─── Available records ───
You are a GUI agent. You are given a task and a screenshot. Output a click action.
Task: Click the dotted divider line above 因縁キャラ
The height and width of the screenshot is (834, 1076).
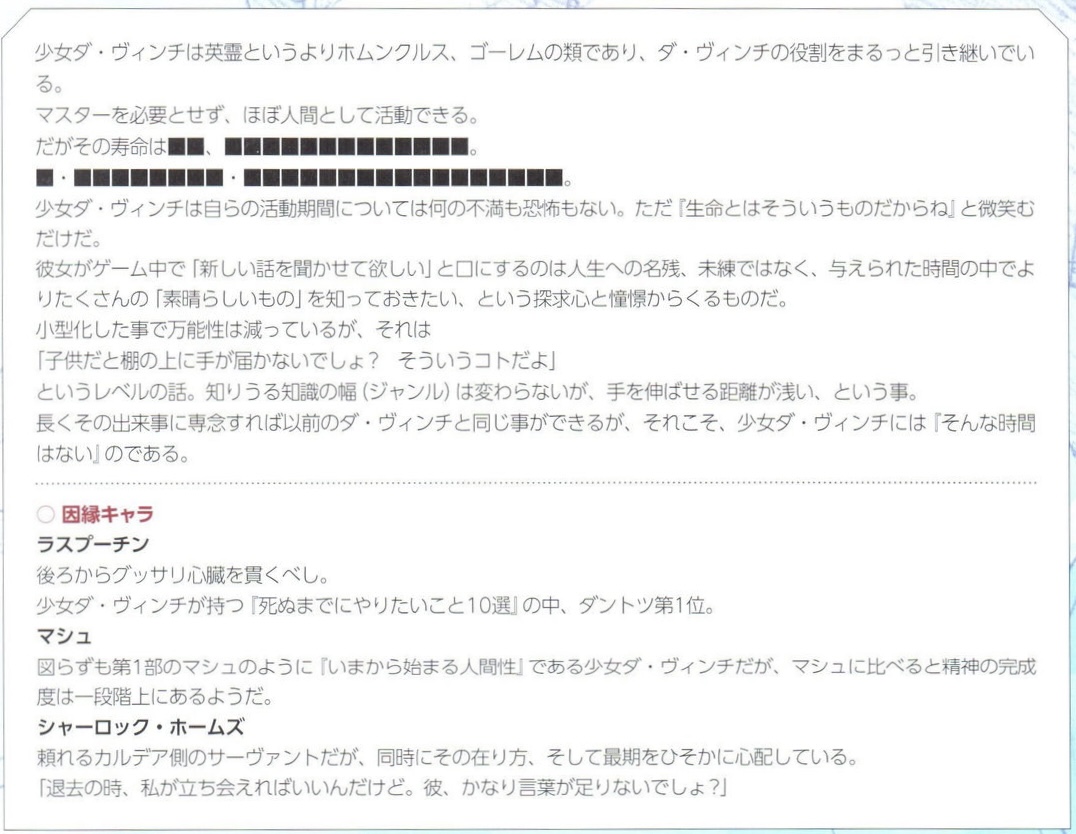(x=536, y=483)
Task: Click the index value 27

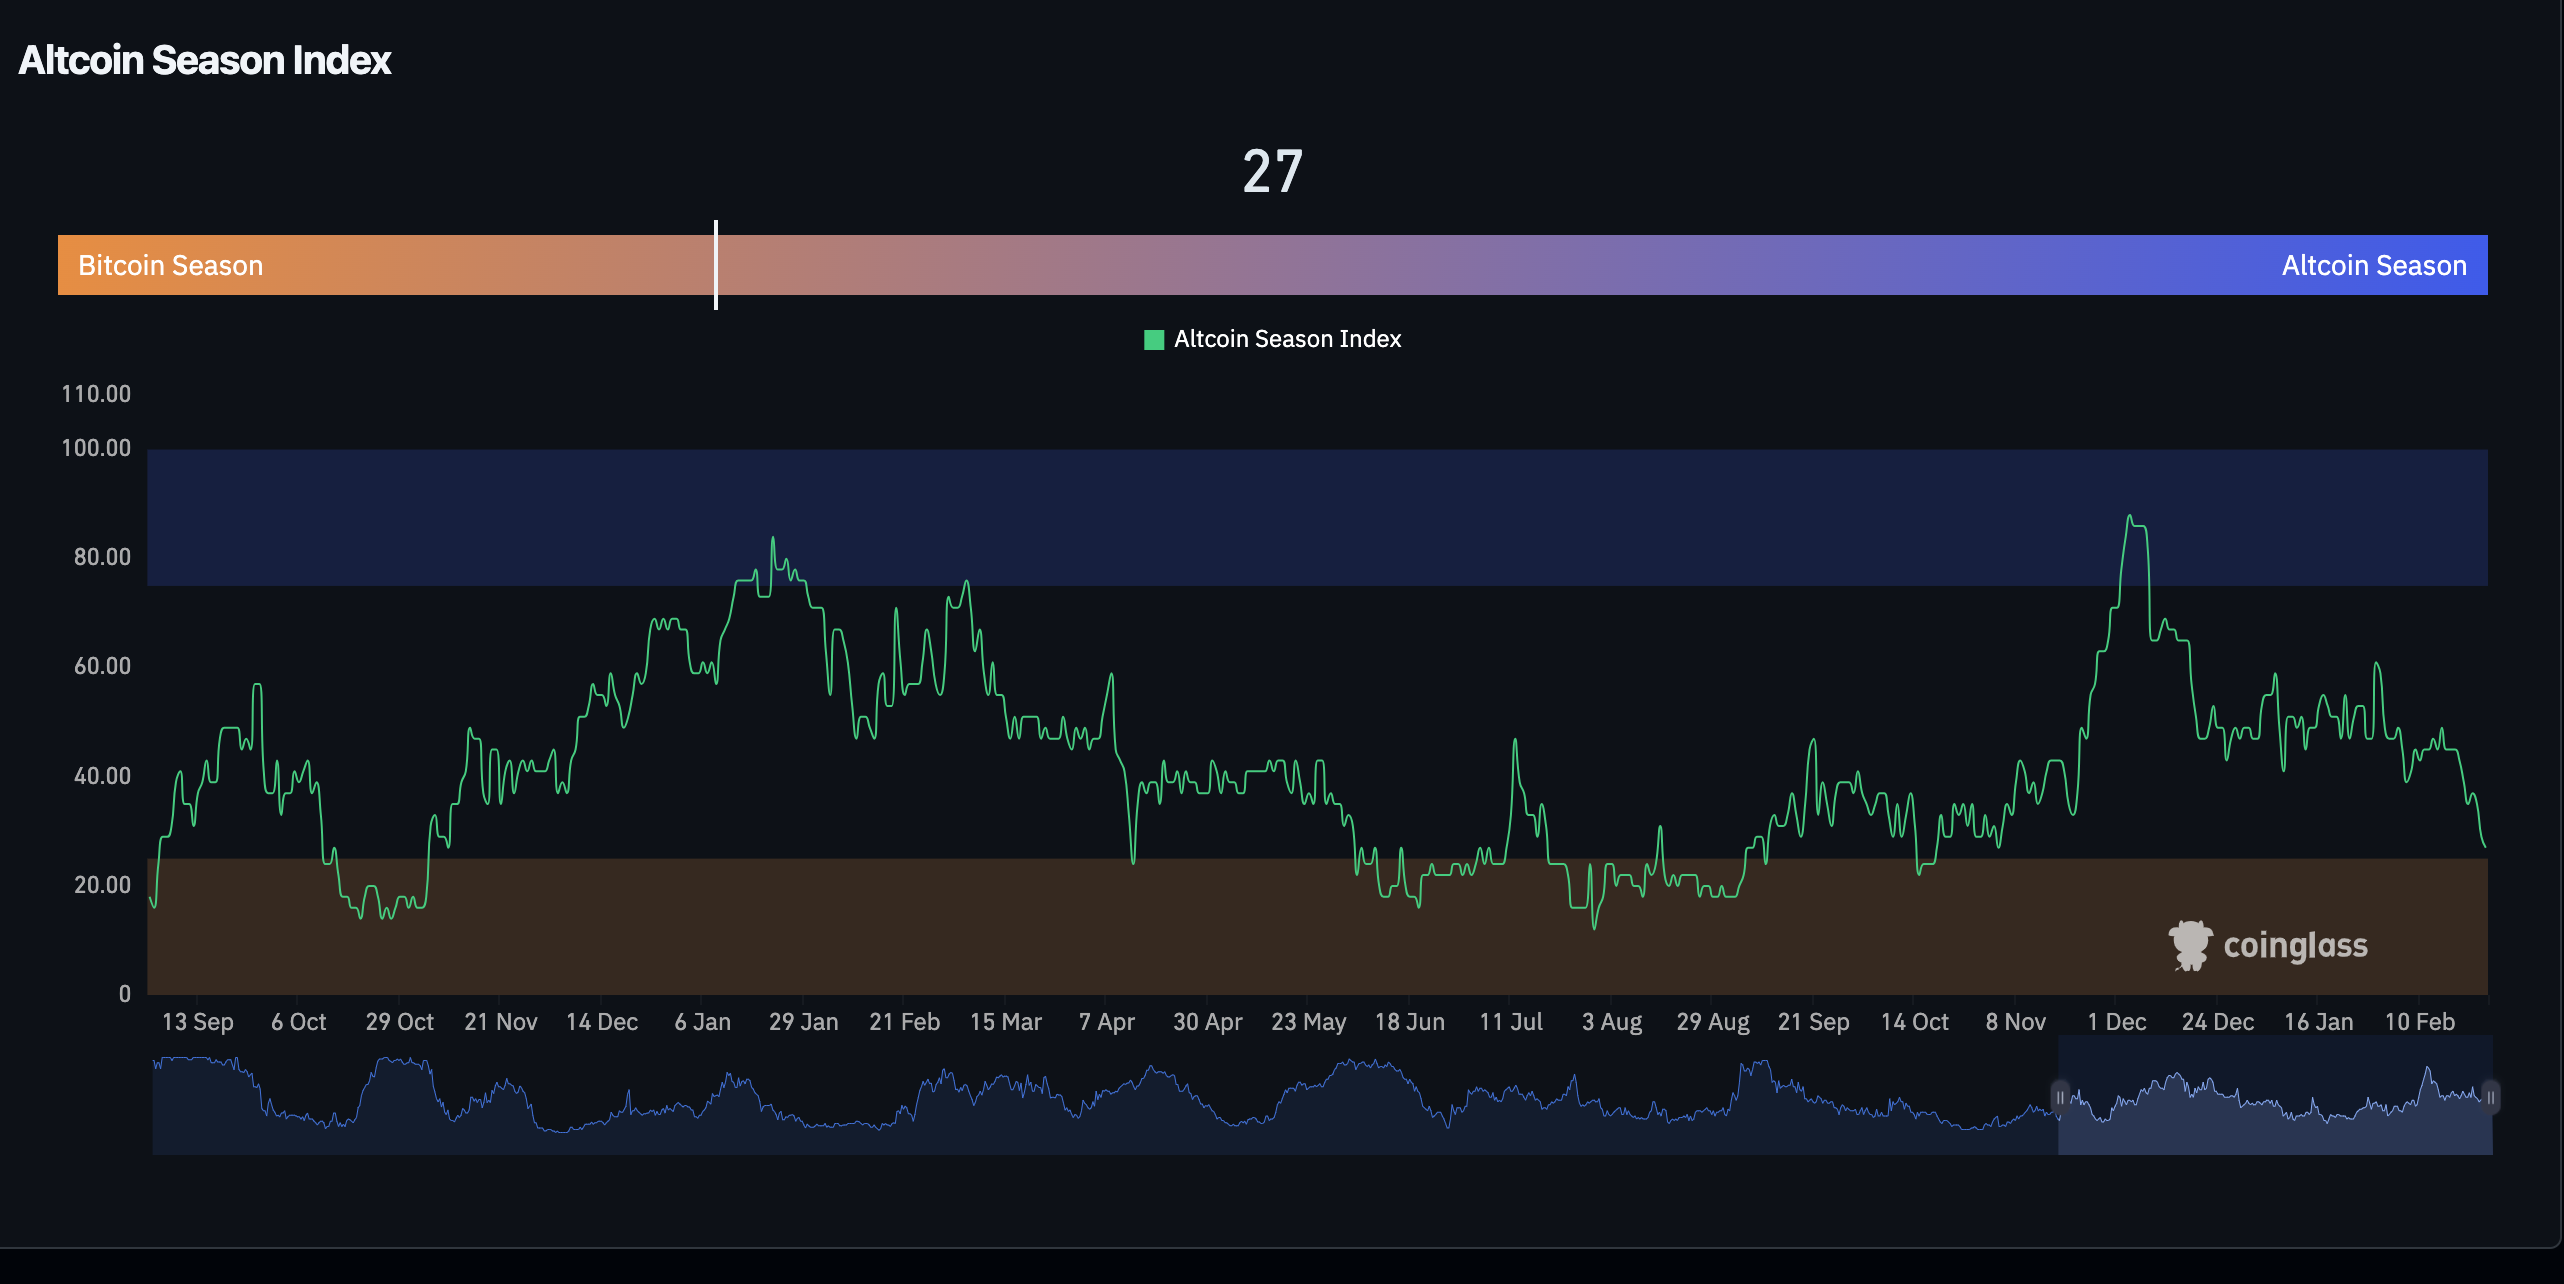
───
**Aim**:
Copy the lines above word for word, leaving out the pictures.

**Solution below**:
You are a GUI agent. You are given a task and a screenshot. Output a click action.
Task: Click the dotted divider line above 因縁キャラ
The height and width of the screenshot is (834, 1076).
(x=536, y=483)
Task: Click the index value 27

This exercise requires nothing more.